>> START

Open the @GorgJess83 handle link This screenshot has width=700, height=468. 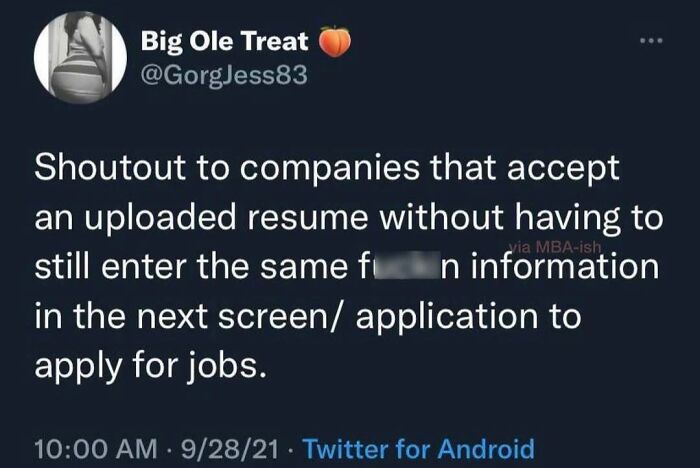point(224,75)
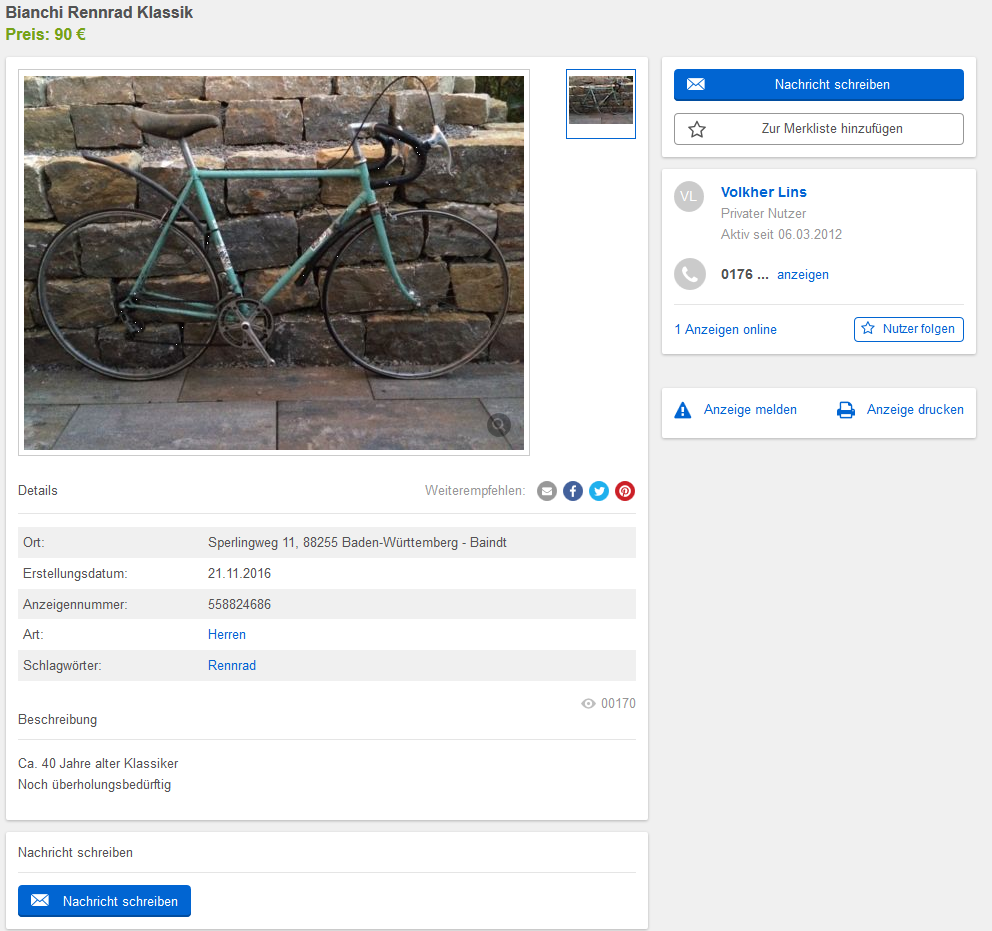Open the 1 Anzeigen online link
Image resolution: width=992 pixels, height=931 pixels.
(725, 330)
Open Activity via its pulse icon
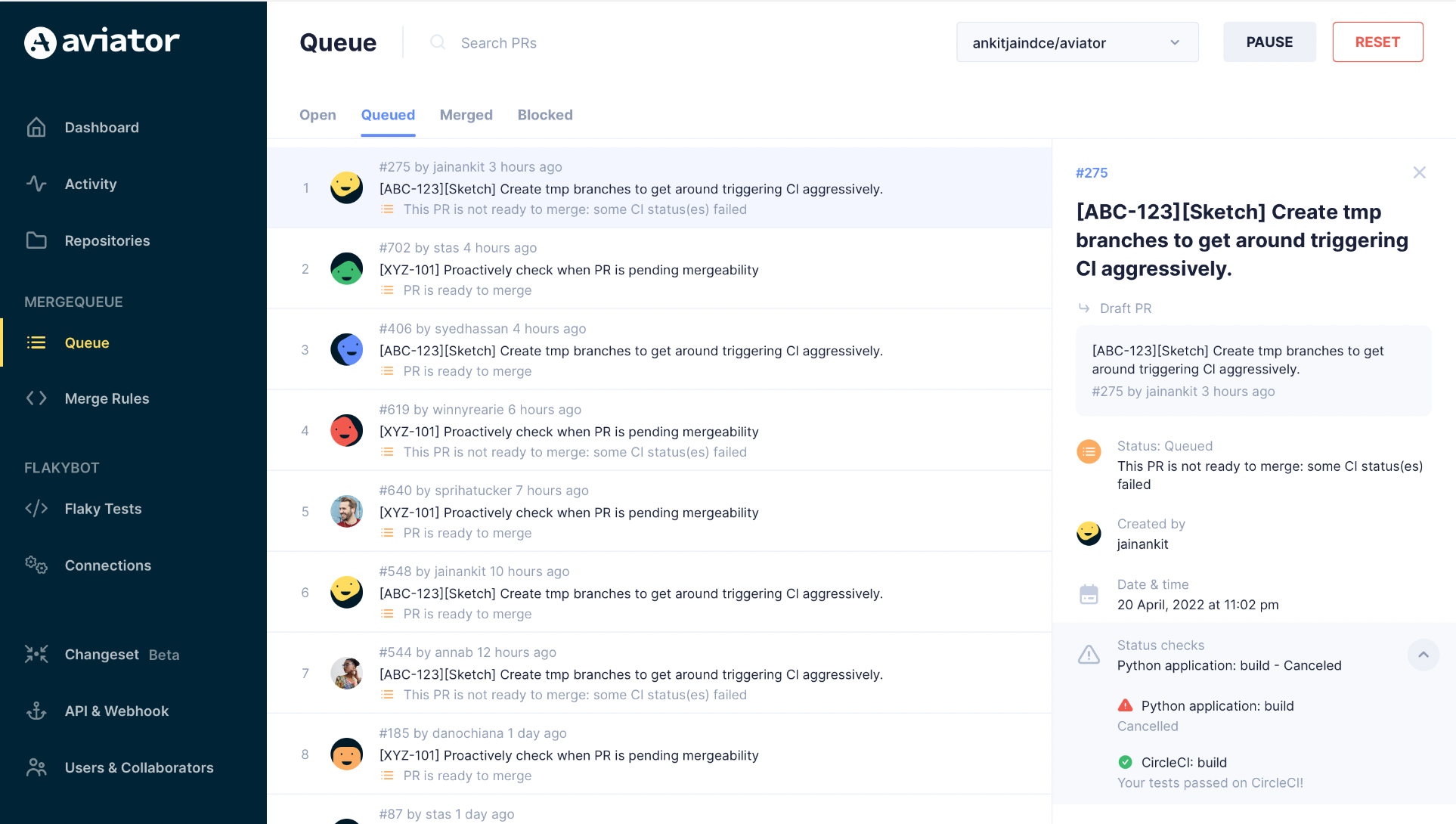Viewport: 1456px width, 824px height. tap(36, 184)
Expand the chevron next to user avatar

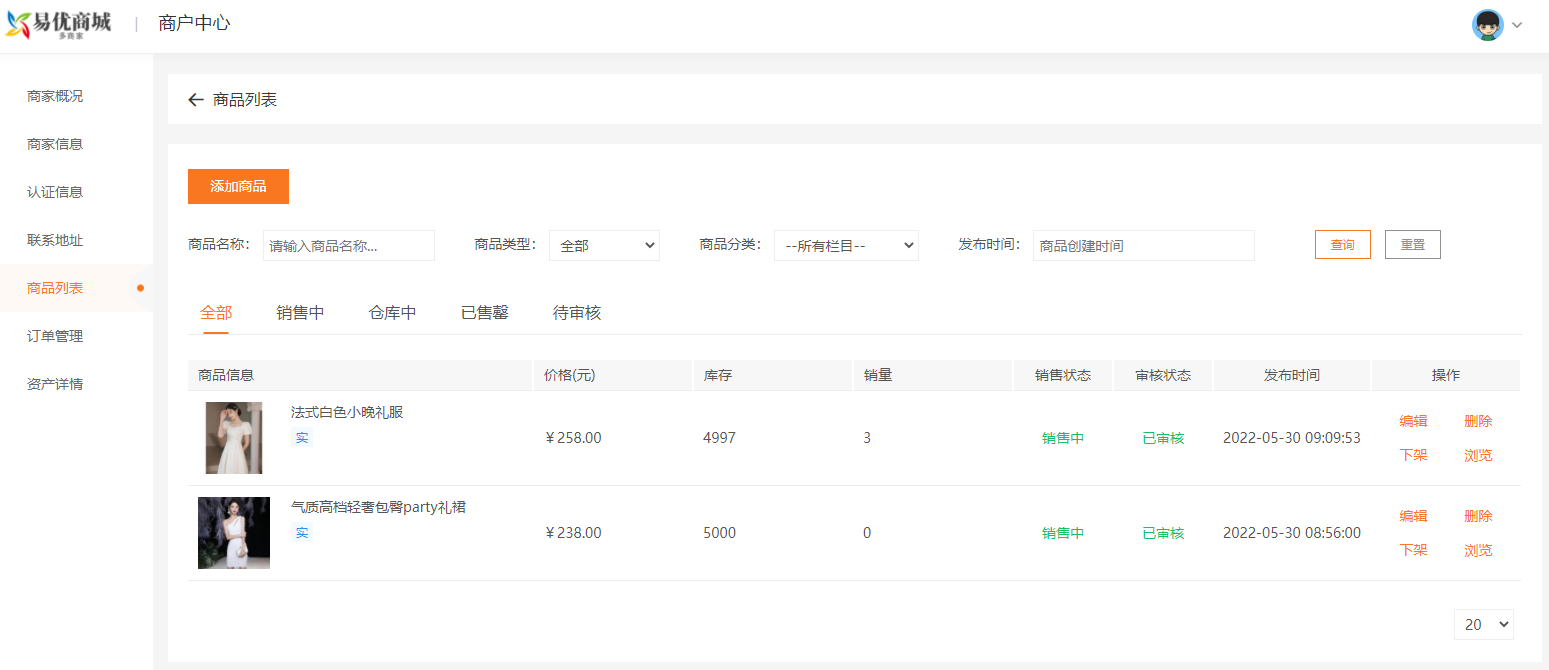click(x=1517, y=25)
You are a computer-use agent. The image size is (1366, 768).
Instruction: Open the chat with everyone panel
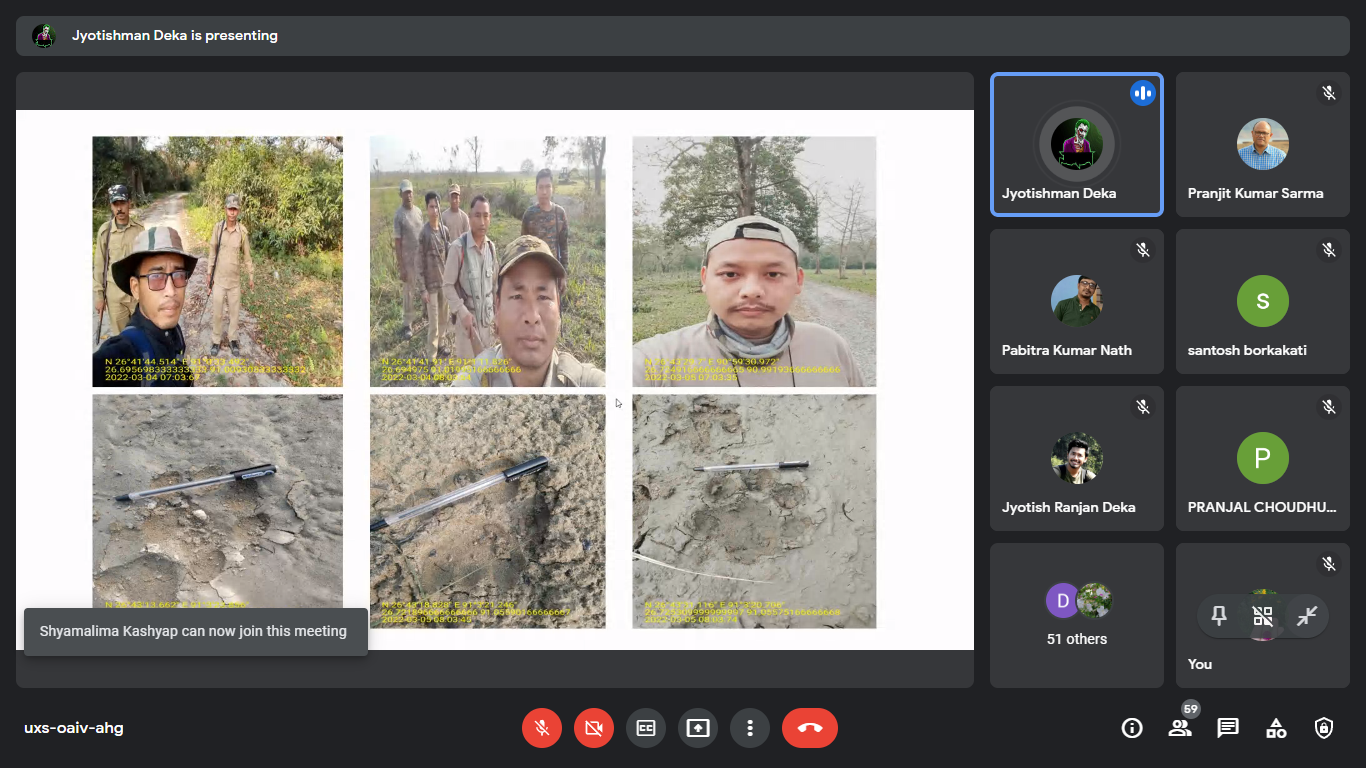coord(1228,728)
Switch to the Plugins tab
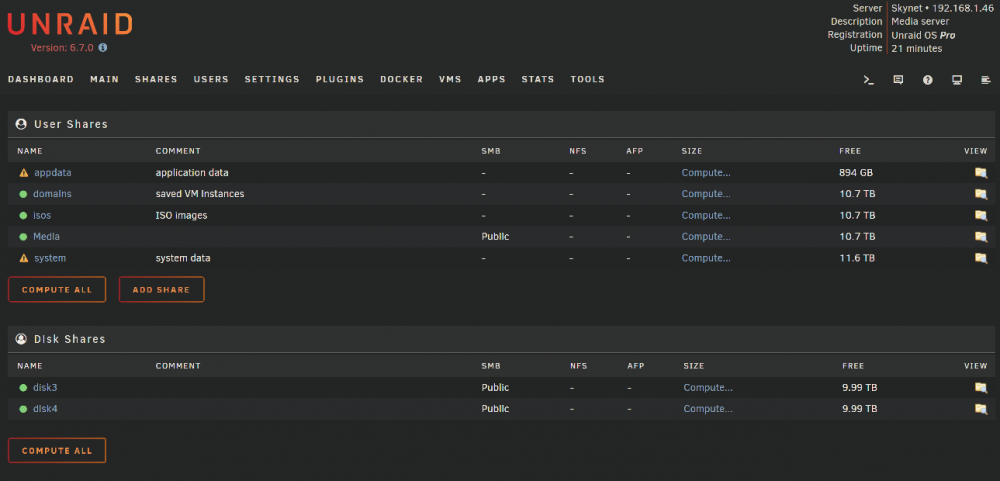The width and height of the screenshot is (1000, 481). 339,80
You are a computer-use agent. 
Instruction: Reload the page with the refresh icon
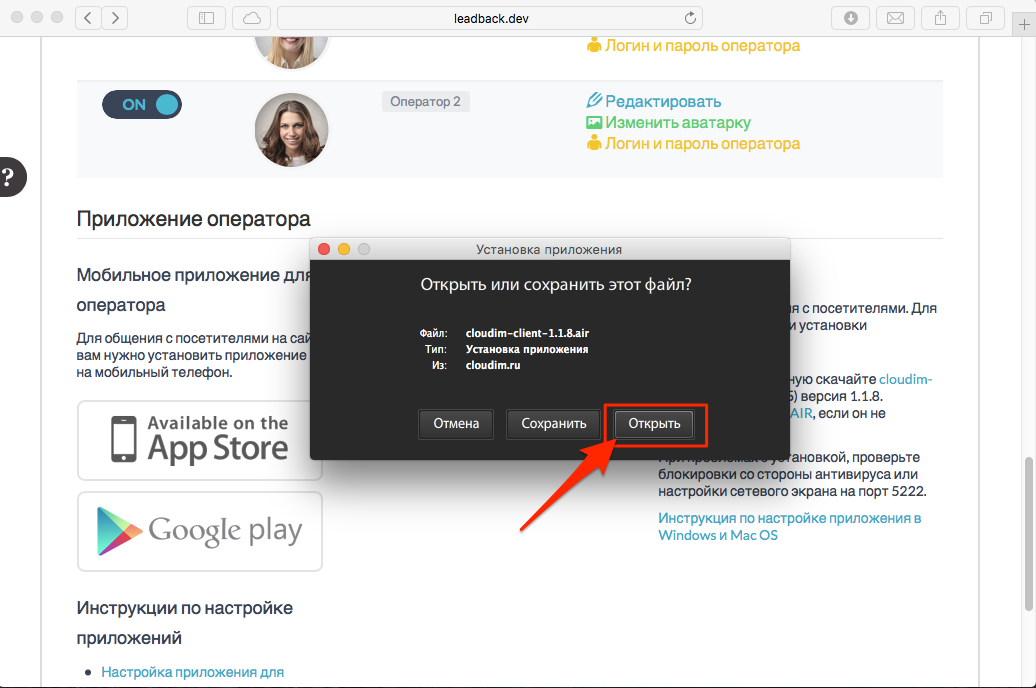tap(690, 18)
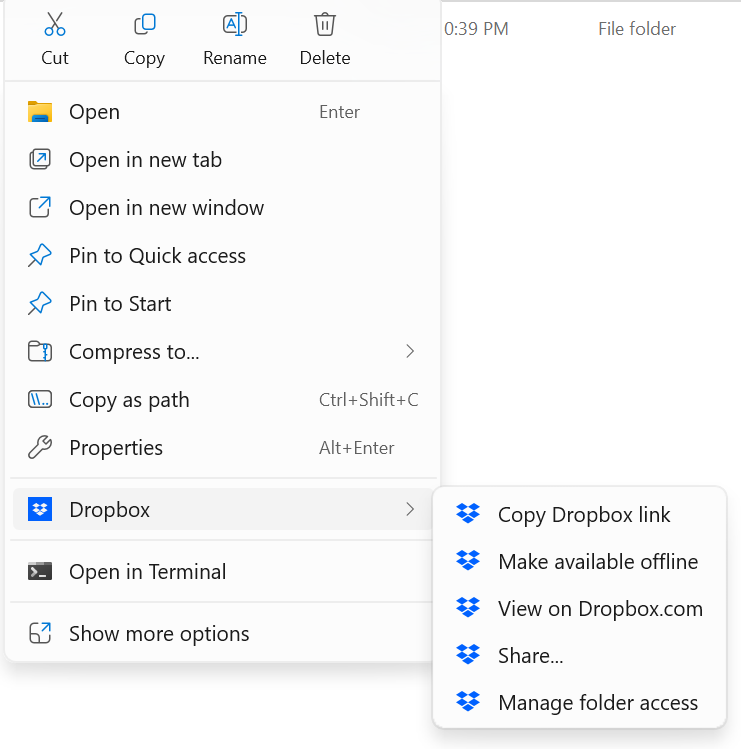This screenshot has height=749, width=741.
Task: Choose Pin to Start
Action: (x=120, y=304)
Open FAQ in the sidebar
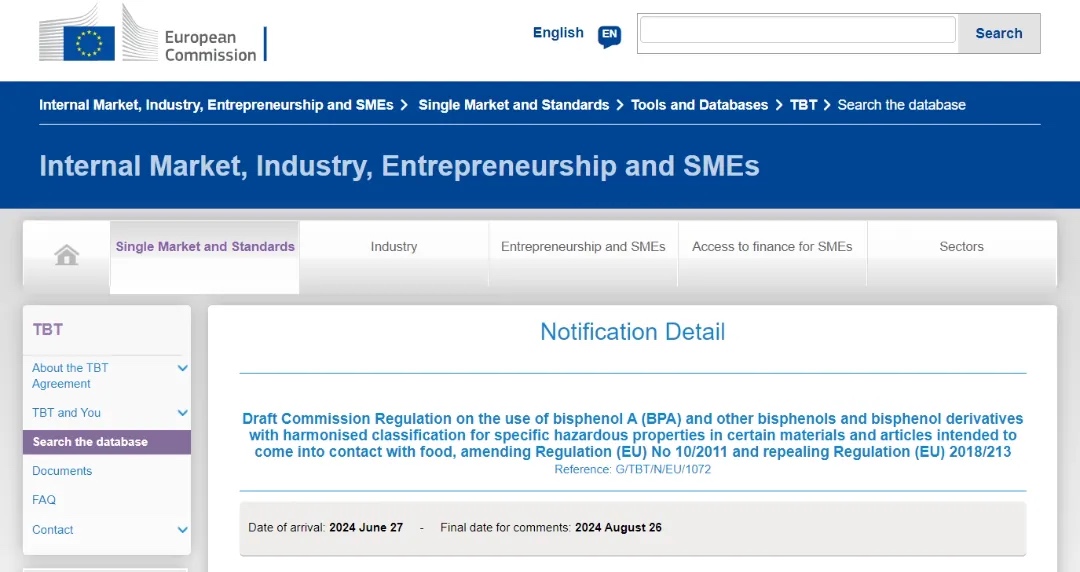Viewport: 1080px width, 572px height. 44,500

>> END

BRIEF: Pick out each line of the data above that contains the word "Instruction". Uppercase and lowercase letters count as different.

RESULT FOR THIS EXERCISE:
Instruction: Open the chat with everyone panel
Instruction: Reload the page with the refresh icon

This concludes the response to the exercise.